Commonly in signal processing, you have uniformly spaced sample times,
but they are a multiple of some non-integral time increment. This
seems to be impossible to specify using Boost.Time_series as-is. From
my understanding of the docs, it seems that you cannot have
uniformly-spaced floating-point offsets without resorting to
dense_series<std::pair<TimeType, ValueType> >. Specifically, this
note: "Some of the numeric algorithms do not work with series that
have floating-point offsets. For instance, partial_sum() assumes
integral offsets; in fact, the discrete nature of the algorithm
prohibits its use with any series with floating-point offsets."

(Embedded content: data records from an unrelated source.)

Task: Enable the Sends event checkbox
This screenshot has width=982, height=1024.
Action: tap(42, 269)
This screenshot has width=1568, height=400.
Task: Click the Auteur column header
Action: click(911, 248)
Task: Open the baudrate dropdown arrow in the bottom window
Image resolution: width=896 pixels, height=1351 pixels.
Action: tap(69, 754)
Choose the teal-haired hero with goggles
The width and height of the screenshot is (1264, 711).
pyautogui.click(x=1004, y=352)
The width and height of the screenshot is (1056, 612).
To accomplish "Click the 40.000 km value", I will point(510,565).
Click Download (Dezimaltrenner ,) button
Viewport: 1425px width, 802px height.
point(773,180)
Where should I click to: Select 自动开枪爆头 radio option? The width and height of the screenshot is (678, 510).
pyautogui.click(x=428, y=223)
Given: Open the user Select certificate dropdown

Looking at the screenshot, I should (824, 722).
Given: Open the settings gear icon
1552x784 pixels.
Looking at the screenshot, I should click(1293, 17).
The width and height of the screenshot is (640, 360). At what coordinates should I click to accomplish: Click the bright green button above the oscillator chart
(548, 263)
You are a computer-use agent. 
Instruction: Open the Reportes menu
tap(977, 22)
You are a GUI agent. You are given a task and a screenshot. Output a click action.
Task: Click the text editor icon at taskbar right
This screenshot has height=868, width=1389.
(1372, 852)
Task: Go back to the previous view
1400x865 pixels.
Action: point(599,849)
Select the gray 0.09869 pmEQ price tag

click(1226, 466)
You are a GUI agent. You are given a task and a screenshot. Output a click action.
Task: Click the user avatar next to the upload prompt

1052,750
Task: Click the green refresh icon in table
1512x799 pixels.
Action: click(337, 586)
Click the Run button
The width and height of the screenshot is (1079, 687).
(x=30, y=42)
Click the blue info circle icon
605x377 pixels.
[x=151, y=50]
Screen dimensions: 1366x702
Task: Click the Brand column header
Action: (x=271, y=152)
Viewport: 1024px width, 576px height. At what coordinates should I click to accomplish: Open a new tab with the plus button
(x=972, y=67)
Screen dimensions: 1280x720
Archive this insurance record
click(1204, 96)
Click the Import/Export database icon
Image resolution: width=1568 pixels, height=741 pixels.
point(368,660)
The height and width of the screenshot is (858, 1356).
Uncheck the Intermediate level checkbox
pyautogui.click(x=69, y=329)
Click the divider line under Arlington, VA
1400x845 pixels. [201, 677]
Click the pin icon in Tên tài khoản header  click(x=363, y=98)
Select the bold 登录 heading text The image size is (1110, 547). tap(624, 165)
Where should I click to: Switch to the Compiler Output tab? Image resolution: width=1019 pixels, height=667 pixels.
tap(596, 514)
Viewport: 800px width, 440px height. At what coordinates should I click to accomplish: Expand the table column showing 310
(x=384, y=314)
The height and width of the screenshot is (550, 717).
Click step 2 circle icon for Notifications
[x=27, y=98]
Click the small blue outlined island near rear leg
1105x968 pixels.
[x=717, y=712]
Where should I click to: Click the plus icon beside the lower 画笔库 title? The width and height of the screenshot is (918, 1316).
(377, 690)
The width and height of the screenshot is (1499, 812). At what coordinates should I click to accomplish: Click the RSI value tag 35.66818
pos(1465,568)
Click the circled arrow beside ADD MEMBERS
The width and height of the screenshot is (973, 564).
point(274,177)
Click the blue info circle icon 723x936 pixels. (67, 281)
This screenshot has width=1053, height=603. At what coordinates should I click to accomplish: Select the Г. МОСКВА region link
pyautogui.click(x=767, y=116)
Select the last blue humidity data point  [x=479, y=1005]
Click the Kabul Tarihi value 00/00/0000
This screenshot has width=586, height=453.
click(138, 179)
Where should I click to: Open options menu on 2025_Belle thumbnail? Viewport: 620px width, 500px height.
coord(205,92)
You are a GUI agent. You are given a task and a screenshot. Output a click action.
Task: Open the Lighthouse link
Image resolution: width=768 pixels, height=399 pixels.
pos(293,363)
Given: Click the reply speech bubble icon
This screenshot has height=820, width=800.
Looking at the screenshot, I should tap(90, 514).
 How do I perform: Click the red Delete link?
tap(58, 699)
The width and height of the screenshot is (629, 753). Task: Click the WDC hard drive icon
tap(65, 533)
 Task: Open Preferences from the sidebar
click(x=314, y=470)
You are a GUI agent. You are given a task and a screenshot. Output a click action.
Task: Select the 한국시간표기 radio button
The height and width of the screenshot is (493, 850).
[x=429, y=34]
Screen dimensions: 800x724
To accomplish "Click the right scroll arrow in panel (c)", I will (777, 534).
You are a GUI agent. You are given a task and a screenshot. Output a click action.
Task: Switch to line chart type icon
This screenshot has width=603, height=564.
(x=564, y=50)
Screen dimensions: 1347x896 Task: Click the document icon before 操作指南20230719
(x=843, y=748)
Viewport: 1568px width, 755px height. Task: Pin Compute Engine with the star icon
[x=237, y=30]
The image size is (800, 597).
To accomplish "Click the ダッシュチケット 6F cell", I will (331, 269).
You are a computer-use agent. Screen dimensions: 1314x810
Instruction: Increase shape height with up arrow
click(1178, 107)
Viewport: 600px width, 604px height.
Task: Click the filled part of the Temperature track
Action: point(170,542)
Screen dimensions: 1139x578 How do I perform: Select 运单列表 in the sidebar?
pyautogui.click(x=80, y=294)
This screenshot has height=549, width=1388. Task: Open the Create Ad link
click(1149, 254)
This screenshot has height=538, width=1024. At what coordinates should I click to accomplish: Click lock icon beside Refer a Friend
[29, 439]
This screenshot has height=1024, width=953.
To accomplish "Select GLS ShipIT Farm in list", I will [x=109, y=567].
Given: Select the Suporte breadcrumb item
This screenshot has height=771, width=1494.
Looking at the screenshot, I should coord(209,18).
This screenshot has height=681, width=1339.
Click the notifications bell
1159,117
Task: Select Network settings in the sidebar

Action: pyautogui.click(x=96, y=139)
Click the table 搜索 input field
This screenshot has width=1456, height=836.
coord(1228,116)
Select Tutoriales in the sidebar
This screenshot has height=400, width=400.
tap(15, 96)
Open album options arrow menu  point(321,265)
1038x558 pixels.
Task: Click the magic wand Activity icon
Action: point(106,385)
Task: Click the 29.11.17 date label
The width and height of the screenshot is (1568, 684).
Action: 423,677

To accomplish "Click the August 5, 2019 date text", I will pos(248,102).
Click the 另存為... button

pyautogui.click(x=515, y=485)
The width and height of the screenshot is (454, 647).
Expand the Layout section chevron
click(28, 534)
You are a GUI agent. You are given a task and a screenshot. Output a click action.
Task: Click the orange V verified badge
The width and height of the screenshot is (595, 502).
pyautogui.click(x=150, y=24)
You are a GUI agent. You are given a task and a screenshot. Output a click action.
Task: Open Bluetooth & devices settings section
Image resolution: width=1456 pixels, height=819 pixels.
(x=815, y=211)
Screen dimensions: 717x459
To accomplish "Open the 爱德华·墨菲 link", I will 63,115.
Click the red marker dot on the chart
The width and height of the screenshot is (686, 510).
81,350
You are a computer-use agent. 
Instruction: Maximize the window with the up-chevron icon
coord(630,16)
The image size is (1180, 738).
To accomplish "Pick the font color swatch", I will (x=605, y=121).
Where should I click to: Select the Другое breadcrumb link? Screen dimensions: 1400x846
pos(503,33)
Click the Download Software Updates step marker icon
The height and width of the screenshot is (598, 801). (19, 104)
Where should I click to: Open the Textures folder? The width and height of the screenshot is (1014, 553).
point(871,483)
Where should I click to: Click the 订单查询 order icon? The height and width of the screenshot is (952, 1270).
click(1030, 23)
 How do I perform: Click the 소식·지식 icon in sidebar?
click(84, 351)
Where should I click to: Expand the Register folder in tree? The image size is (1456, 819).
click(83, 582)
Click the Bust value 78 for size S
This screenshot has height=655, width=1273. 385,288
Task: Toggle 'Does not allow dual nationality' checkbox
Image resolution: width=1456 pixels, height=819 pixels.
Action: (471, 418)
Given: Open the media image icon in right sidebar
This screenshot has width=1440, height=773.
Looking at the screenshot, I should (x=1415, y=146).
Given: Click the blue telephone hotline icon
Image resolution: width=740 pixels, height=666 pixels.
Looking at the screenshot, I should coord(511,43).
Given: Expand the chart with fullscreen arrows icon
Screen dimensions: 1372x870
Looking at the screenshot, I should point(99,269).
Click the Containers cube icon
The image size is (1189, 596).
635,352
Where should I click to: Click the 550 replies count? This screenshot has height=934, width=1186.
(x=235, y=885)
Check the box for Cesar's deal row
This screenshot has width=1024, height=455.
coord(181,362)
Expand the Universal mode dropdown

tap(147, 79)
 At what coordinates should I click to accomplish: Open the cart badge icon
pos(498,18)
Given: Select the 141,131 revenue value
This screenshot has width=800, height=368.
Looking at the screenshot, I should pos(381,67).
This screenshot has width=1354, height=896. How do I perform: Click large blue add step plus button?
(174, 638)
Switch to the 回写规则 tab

bothers me. What if I have a time interval that is 3.7367ms, but it
is completely regular? My alternatives appear to be a time series and
an extrinsic timestep value, which I must multiply by the time series
index to get back the actual timestamp of a series element, or the
pair I mentioned above.

Typo: In http://boost-sandbox.sourceforge.net/libs/time_series/doc/html/time_series/user_s_guide/extensibility.html
"container" is misspelled "contaier".

These issues aside, I really like the formalisms introduced by the
library, and think it will be very useful.